リベラルアーツカレッジの教授は、一般的に研究活動よりも学部生への教育を重視しているため、面倒見もよく、授業は少人数のディスカッション形式で進めることが多い。さらには、授業への質問や論文の添削などのフィードバックをチューター(大学院生)ではなく、教授がダイレクトに面倒を見てくれる。さらには、寮生活などでも、生徒の生活面や精神的なケアが充実している。

☆「リベラルアーツカレッジの教授」を「私立中高一貫校の教師」に置き換えたりすると、そのまま使えるような箇所である。こんなデータも載っている。

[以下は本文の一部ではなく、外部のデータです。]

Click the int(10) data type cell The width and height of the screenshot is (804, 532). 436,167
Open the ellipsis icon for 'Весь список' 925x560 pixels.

■1学年あたりの在籍数(概算)…リベラルアーツカレッジ

Williams(ウィリアムズ):510名
Amherst(アムハースト):450名 
Swarthmore(スワースモア):385名
Middlebury(ミドルベリー):630名
Pomona(ポモナ):400名

■1学年あたりの在籍数(概算)…日本の大学

東京大学:3100名
京都大学:2900名
早稲田大学:11000名
慶応大学:6600名

☆私立中高一貫校のサイズは、リベラルアーツカレッジ2学年分というところも多いだろう。要するにスモールサイズということなのだが、プレリベラルアーツカレッジとしてのリーダーシップを、世界に発信できる可能性が理念と実際の両面でありそうだ。21会(21世紀型教育を創る会)校の挑戦もそこにあるだろう。大いに期待したい。